*** TEXT FOR ANALYSIS ***

A gigawatt of compute isn’t a side project — that’s frontier training territory. For context: many of the world’s largest AI training clusters operate in the range of a few hundred megawatts. Thinking Machines is positioning itself directly in the league of OpenAI, Google, and Anthropic.

The deal isn’t just about hardware access. It includes technical collaboration: Thinking Machines’ products will be optimized for Nvidia’s chips. That’s a strong signal — Nvidia is investing not just money but engineering resources.

From OpenAI to Her Own Thing

Murati left OpenAI in September 2024 and founded Thinking Machines Lab in February 2025. Since then, the startup has raised over $2 billion from Andreessen Horowitz, Accel, and now Nvidia. The goal: building AI systems that are ‘more widely understood, customizable and generally capable.’

What’s notable is that Murati doesn’t talk about chatbots or assistants. She talks about understandability and customizability. That sounds like a different approach from what she pursued at OpenAI.

My Take

This deal illustrates how fast the AI landscape is shifting. Two years ago, the compute market was basically a duopoly between OpenAI/Microsoft and Google. Today, Anthropic, xAI, Thinking Machines, and others all have access to frontier-scale compute.

For Nvidia, this is obviously ideal — the more customers fighting over their chips, the better. But for the industry as a whole, it could mean more diversity in frontier models. And that would be a good thing.

The question remains: what exactly is Thinking Machines building? There’s no public model yet. But with this compute budget, it won’t stay that way for long.

*** SOURCE DATA ***

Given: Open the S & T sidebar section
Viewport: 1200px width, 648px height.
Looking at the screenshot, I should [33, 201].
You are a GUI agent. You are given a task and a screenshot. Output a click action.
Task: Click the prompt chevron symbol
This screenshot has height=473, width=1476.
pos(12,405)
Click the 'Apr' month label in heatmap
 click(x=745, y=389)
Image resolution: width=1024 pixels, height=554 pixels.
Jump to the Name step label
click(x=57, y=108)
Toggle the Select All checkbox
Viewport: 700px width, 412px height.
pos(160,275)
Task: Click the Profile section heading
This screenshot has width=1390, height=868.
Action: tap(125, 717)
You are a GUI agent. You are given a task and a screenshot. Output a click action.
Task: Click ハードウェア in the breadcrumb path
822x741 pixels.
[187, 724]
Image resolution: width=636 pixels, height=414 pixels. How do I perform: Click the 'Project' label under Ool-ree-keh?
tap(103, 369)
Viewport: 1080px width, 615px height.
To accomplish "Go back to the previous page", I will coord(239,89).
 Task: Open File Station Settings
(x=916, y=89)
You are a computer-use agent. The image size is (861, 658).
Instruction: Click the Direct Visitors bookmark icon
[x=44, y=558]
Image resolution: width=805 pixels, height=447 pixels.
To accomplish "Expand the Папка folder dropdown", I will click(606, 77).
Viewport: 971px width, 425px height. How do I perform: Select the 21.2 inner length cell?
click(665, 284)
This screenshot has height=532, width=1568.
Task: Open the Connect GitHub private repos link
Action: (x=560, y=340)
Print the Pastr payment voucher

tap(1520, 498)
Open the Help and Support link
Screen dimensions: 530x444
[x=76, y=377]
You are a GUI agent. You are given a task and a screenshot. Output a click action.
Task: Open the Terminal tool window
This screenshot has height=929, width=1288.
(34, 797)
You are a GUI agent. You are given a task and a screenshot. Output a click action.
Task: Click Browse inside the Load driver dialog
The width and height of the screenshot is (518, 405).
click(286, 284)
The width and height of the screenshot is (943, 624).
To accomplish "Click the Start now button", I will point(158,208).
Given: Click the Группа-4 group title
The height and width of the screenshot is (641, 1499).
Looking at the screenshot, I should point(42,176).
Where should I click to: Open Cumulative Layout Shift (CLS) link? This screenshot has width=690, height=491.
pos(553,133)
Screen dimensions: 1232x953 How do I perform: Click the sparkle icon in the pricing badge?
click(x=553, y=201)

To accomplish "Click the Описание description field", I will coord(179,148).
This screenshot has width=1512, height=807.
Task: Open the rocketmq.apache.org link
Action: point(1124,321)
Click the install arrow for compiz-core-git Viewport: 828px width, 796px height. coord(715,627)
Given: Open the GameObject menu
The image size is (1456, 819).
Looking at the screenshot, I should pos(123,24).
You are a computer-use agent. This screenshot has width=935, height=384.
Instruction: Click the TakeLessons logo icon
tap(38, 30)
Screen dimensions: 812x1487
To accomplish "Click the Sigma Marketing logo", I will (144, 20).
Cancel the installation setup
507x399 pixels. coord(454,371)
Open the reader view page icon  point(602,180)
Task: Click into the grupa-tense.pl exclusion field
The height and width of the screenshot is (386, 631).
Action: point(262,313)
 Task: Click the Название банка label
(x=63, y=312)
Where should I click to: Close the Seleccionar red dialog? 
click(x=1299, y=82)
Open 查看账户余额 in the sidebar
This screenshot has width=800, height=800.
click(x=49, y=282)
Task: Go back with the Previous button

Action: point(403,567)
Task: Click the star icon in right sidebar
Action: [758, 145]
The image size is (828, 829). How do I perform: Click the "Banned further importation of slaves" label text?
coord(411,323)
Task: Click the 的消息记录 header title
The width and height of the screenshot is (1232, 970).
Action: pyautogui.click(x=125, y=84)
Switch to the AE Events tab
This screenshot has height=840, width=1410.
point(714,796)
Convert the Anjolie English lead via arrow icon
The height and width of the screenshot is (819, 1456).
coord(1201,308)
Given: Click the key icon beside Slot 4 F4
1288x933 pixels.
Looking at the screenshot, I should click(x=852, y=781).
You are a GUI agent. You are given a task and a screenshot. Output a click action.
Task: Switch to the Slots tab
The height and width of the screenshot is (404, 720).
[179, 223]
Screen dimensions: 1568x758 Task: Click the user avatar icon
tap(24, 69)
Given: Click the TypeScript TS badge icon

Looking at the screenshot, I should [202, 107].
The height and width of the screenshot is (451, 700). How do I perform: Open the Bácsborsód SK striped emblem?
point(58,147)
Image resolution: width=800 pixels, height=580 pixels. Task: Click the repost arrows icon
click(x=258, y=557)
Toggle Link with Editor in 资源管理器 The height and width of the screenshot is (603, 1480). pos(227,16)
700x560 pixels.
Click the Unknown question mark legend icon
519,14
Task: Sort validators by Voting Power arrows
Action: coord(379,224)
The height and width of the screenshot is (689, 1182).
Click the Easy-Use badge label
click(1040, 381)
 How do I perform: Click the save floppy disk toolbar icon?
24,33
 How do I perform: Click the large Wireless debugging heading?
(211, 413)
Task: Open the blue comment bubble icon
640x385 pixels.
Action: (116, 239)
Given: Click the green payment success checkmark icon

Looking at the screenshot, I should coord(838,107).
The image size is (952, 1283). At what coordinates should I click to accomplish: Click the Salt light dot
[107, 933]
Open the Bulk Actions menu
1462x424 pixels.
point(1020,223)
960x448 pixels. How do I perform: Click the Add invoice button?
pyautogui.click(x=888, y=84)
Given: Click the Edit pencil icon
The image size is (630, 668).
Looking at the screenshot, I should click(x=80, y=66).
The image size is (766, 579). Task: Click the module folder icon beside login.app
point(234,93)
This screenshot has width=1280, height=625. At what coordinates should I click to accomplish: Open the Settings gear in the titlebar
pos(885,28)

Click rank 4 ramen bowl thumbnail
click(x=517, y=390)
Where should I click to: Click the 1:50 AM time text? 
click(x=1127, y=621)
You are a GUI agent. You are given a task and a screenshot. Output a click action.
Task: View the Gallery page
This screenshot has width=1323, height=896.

***

WORK ORDER 1: Swap "Nvidia" for "NVIDIA" in the article on the Thinking Machines deal, between "A gigawatt of" and "but engineering resources.", inclusive.
WORK ORDER 2: Why does the article on the Thinking Machines deal call a gigawatt of compute frontier training territory?
The records are unrelated to the text.

WRITTEN ANSWER 1:
A gigawatt of compute isn’t a side project — that’s frontier training territory. For context: many of the world’s largest AI training clusters operate in the range of a few hundred megawatts. Thinking Machines is positioning itself directly in the league of OpenAI, Google, and Anthropic.

The deal isn’t just about hardware access. It includes technical collaboration: Thinking Machines’ products will be optimized for NVIDIA’s chips. That’s a strong signal — NVIDIA is investing not just money but engineering resources.

WRITTEN ANSWER 2: Many of the world's largest AI training clusters operate at only a few hundred megawatts. A gigawatt therefore places Thinking Machines in the league of OpenAI, Google, and Anthropic.